Scientific classification
- Kingdom: Animalia
- Phylum: Chordata
- Class: Aves
- Order: Passeriformes
- Family: Rhinocryptidae
- Genus: Scytalopus
- Species: S. sanctaemartae
- Binomial name: Scytalopus sanctaemartae Chapman, 1915

= Santa Marta tapaculo =

- Genus: Scytalopus
- Species: sanctaemartae
- Authority: Chapman, 1915
- Conservation status: NT

Species of bird

The Santa Marta tapaculo (Scytalopus sanctaemartae) is a species of bird in the family Rhinocryptidae. It is endemic to the Sierra Nevada de Santa Marta of Colombia.

==Taxonomy and systematics==

The Santa Marta tapaculo was previously considered to be a subspecies of the rufous-vented tapaculo (Scytalopus femoralis). It was raised to species status primarily because of differences in their vocalizations.

==Description==

The Santa Marta tapaculo is 11 cm long. The male's head and back are medium gray and the throat and breast a paler gray. It has a white patch on the crown of the head. Its rump is tawny with black bars and the flanks and crissum (the area around the cloaca) are rusty, also with black bars. The female's upper parts have a brown wash and is paler than the male below. The white crown patch is small or absent. The juvenile has heavy bars and scaling.
::::::
> **Using the information**
- 1) Repeat word for word the portion of the Santa Marta tapaculo article that opens with the words containing "The Santa Marta tapaculo is" and closes with "bars and scaling.".
- 2) According to the Santa Marta tapaculo article, of which species was this bird formerly considered a subspecies?
- 3) Write the next part of the Santa Marta tapaculo article, beginning after its final sentence.
The records below were drawn from a separate source and are unrelated to the article on the Santa Marta tapaculo.

> **Dataset entries**
::::::
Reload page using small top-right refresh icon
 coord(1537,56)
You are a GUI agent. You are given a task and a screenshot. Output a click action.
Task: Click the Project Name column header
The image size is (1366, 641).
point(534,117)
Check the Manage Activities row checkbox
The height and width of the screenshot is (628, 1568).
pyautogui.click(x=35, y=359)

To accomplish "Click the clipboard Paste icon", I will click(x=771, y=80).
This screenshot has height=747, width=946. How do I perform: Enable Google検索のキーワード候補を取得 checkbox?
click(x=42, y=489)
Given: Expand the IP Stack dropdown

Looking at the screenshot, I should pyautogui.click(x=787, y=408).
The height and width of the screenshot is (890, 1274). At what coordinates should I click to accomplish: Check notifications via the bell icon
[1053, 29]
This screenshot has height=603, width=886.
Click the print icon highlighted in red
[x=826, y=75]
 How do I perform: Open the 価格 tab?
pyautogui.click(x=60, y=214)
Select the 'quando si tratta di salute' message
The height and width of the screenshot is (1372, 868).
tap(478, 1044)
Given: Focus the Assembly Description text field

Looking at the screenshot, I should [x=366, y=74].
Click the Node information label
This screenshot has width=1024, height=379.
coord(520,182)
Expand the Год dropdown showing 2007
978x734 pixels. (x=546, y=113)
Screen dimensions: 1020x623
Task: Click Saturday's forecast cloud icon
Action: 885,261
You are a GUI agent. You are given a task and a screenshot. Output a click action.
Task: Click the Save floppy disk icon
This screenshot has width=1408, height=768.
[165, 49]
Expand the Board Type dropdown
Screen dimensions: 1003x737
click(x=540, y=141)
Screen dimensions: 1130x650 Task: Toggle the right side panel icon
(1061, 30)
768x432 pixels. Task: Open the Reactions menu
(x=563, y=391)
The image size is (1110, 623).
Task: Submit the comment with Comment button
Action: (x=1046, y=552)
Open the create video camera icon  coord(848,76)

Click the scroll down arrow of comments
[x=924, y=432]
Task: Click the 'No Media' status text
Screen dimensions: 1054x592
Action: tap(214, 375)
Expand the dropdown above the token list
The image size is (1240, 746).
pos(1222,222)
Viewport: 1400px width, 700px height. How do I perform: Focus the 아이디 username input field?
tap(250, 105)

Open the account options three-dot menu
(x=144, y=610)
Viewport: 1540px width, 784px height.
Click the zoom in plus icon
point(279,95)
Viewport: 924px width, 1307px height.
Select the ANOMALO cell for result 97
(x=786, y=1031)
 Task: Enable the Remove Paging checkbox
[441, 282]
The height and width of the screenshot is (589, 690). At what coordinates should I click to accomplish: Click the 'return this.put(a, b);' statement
::::::
> **Task answers**
- 1)
The Santa Marta tapaculo is 11 cm long. The male's head and back are medium gray and the throat and breast a paler gray. It has a white patch on the crown of the head. Its rump is tawny with black bars and the flanks and crissum (the area around the cloaca) are rusty, also with black bars. The female's upper parts have a brown wash and is paler than the male below. The white crown patch is small or absent. The juvenile has heavy bars and scaling.

- 2) The rufous-vented tapaculo (Scytalopus femoralis).

- 3)
==Distribution and habitat==

The Santa Marta tapaculo is found only in the isolated Sierra Nevada de Santa Marta of northeast Colombia. There it inhabits the dense undergrowth of humid montane forest at elevations between 900 and 1700 m.

==Behavior==

The Santa Marta tapaculo is terrestrial like most tapaculos, but no further information about its diet or foraging habits has been reported. The only information about its breeding phenology is that a juvenile was collected in July. Its song is a rapid trill up to 15 seconds long . Its call is a repeated sharp squeak .

==Status==

The IUCN has assessed the Santa Marta tapaculo as being near threatened. Though it has a relatively restricted range and the population number has not been determined, both are believed to be large enough to warrant that rating.